### [WRITTEN TASK 1]
In the post about running a 10k, what is the name of the race the writer has been training for?
### [WRITTEN TASK 2]
Name every part of the human body that the post about running a 10k mentions.
### [WRITTEN TASK 3]
Rewrite the stretch of the post about running a 10k from "The Only Way Out Is" through "the end of.", putting "recovery" wherever "healing" appears.

### [SELECTED EXTRACT]
:::
Saturday, October 1, 2011

The Only Way Out Is Through

I am preparing to run a 10k this Sunday. It is going to be hard and I am going to hurt. And yet I am compelled to run. My training the last couple of months for the “Race for the End of Domestic Violence” has stirred up intense emotions. While I am not currently experiencing the pain of being abused, it is something I have endured in my past. And this is why I must run. It is a pathway to healing for me. It is a continuation of my journey to wholeness. In pondering how far I've come on my healing journey I have been reminded of the following quote: "The only way out of the pain is to go through it." The process of going "through" is the acknowledgement that there is something to process, to endure, to get to the end of.

I took my first steps through the journey of processing the pain of abuse on extremely shaky legs and they were the bravest steps I ever made. It was on a fall evening that my day of reckoning came. The pain of regret for once again lashing out in abusive ways towards my husband hit me like a brick and landed with a thud in the pit of my stomach. I was no longer able to deny my gross inadequacy to stop harmful behaviors that were creating a chasm between my groom and I. The protective fortress I had built around my heart to ensure my safety from pain, had resulted in only one accomplishment; It's claim to fame was its fortress like ability to shut love out and for this it should have won an Oscar. The regret of my fit of rage gnawed at my soul. I claimed to be a follower of the man who laid down his life for all mankind. My mind ached as I sought to bring into perspective the blatant contrast of what I longed to be and what I truly was. The bathroom floor of our one bedroom apartment pressed cold against my cheek as this mantra began marching through my head like a gavel pounding relentlessly ; i. am. stuck. I. Am. Stuck. i. am. stuck. I Am. Stuck. And with each pound the waves of shame were crashing down with the remembrance of my ugly barrage of words spoken so harshly to the love of my life. It brought trickles of sweat down my back and a heart stopping panic to my chest. I was broken and my pride was wounded. I had nowhere to turn and so I swallowed the bitter pill of knowing I must ask for help, despite the shame filled fear of exposure breathing down my neck.
:::
### [INFORMATION PROVIDED]

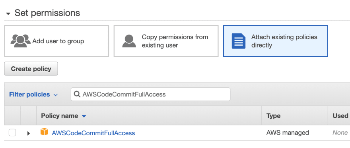Tick the AWSCodeCommitFullAccess row checkbox
Image resolution: width=350 pixels, height=148 pixels.
[12, 133]
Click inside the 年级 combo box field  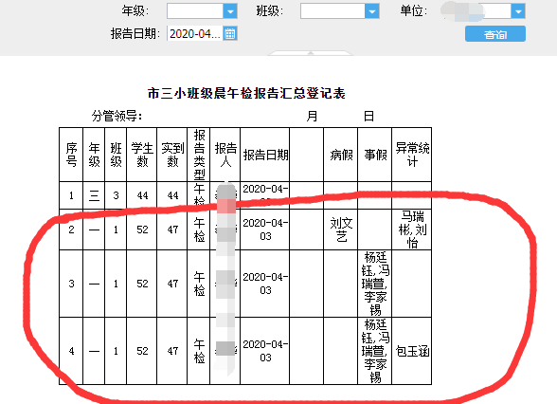pyautogui.click(x=195, y=11)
:::
### [WRITTEN ANSWER 1]
The “Race for the End of Domestic Violence”

### [WRITTEN ANSWER 2]
legs, stomach, heart, cheek, head, back, chest, neck

### [WRITTEN ANSWER 3]
The Only Way Out Is Through

I am preparing to run a 10k this Sunday. It is going to be hard and I am going to hurt. And yet I am compelled to run. My training the last couple of months for the “Race for the End of Domestic Violence” has stirred up intense emotions. While I am not currently experiencing the pain of being abused, it is something I have endured in my past. And this is why I must run. It is a pathway to recovery for me. It is a continuation of my journey to wholeness. In pondering how far I've come on my recovery journey I have been reminded of the following quote: "The only way out of the pain is to go through it." The process of going "through" is the acknowledgement that there is something to process, to endure, to get to the end of.